Cautionary tale for opposition

Gujarat is a cautionary tale for India’s shambolic opposition, which shows no political hunger to come to power. A brief spark was seen in the 2017 elections when Rahul Gandhi got his caste arithmetic right and presented Gujarat with three new young leaders: the Patidar face Hardik Patel, fresh off leading an agitation; Alpesh Thakor, the Congress party’s backward caste face; and Jignesh Mevani, the convenor of a Dalit front and Congress MLA in Gujarat. Both Patel and Thakor later joined the BJP.

Gandhi had promised in 2017 to park himself in Gujarat and provide a viable opposition. Like much of Gandhi’s politics, the promise was not kept. The BJP, having learnt the lesson, decided to act as both opposition and government.

In fact, the new BJP strategy is to encourage promising Congress leaders to defect, make them a minister briefly, and then consign them to cold storage. This time, Hardik Patel expected to be a minister, but his hopes were dashed. One of the more known inductions is Riva Jadeja, the wife of cricketer Ravindra Jadeja. Riva Jadeja is an engineer and a first-time MLA in Gujarat. Interestingly, no woman minister has cabinet rank in the current reshuffle.

Stability and governance

Generations of young Gujaratis have seen no government except the BJP, associating it with stability and governance. With goodies and largesse in the form of multi-billion projects such as the Foxconn deal and the Tata Airbus project — given to the most favoured state — the BJP keeps Gujarat happy. Recently, it was announced that the Commonwealth Games, the second-largest games after the Olympics, will be held in Ahmedabad, and Gujarat is also firmly in the running for the Olympic Games. Even the Filmfare awards have left Mumbai for years to be held in Gujarat.

Gujarat was called the original “Hindutva laboratory,” and the Sangh, now celebrating RSS @100, has shown how to keep political power firmly in its grasp. The entire Sangh parivar cultivates Gujarat assiduously and ensures that in the bipolar polity, the Congress simply does not get a look-in.

Role model for BJP

For those who follow politics meticulously, Gujarat is a role model for the BJP nationally and in bellwether states like Uttar Pradesh (UP), where Yogi Adityanath is currently serving his second consecutive term. He is the first chief minister in UP’s history to be re-elected after a full five-year term. Yogi has soaring ambitions and wants to emulate Modi by being his political heir. Unlike Gujarat, UP had two strong regional parties and the Congress.

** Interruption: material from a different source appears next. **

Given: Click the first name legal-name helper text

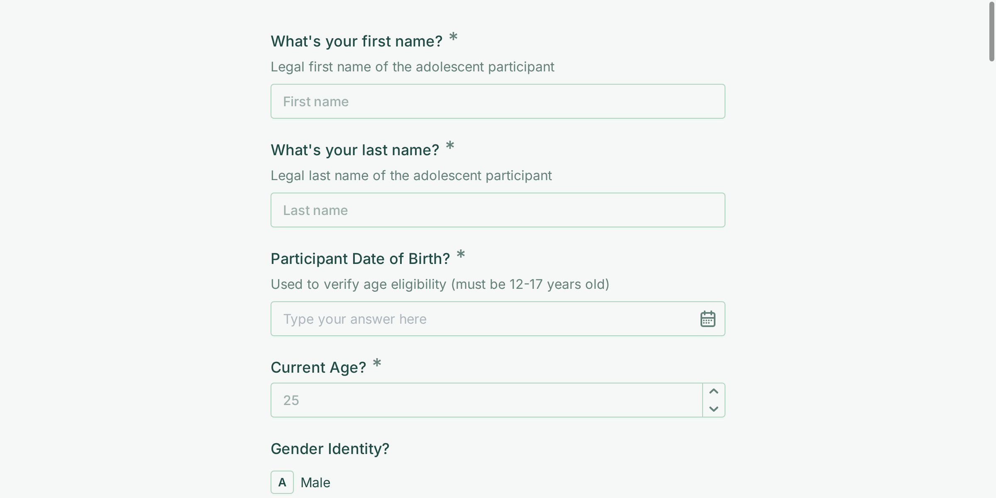Looking at the screenshot, I should click(x=412, y=67).
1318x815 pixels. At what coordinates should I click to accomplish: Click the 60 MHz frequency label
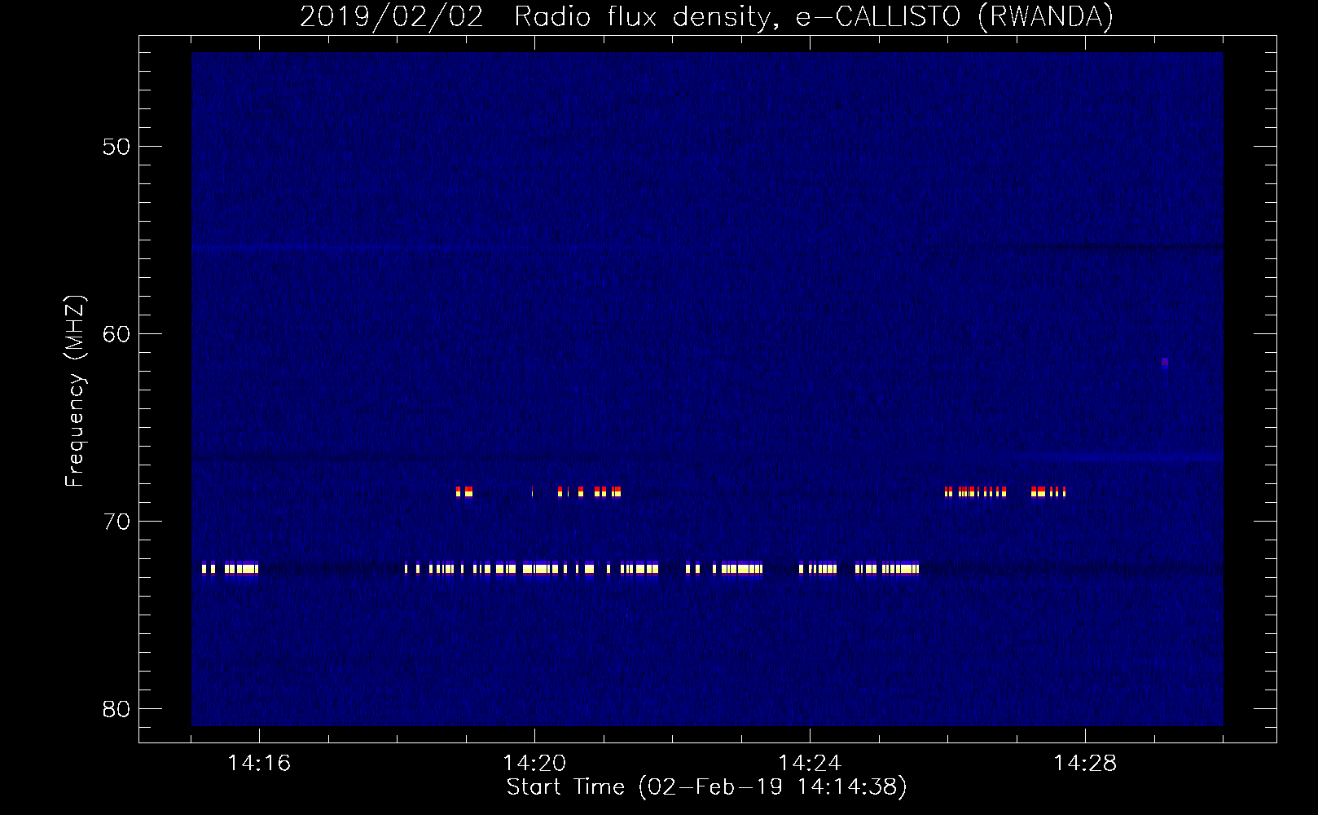(116, 334)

The BJP has made sure that Mayawati, UP’s first woman Dalit chief minister and chief of the Bahujan Samaj Party, has simply withered away. Recently, Mayawati praised Yogi Adityanath’s governance publicly, leaving the opposition flabbergasted. Mayawati has virtually retired from politics, and the Congress barely exists in UP without organisation on the ground. Some village offices are used as cow shelters, others host local paan (betel leaf) shops. Priyanka Gandhi, after promising to revive the party in UP much like Rahul Gandhi’s promise in Gujarat, never moved to Lucknow, leaving UP feeling jilted at her political immaturity.

At one point, Gandhi had teased contesting against Modi from Varanasi, but it came to naught. The Samajwadi Party, led by Akhilesh Yadav, remains the only real opposition to Yogi’s BJP, but the upper castes in UP are solidly behind Yogi.

The BJP has such enormous political appetite that it wants to replicate the “Gujarat model” in every state. The opposition, particularly the Congress, could not seem to care. Consider Bihar, where the Congress is giving the Rashtriya Janata Dal (RJD) — the strongest opposition party — a tough time. Rahul Gandhi drew huge crowds, promised hope and change, then suddenly left for a trip to South America. A senior Congress leader bitterly asked, “How many seats are we contesting in Columbia?”

And that, really, sums up Gandhi’s priorities. The BJP is having a long innings in power simply because the Congress, the largest opposition party, is a gift that doesn’t stop giving.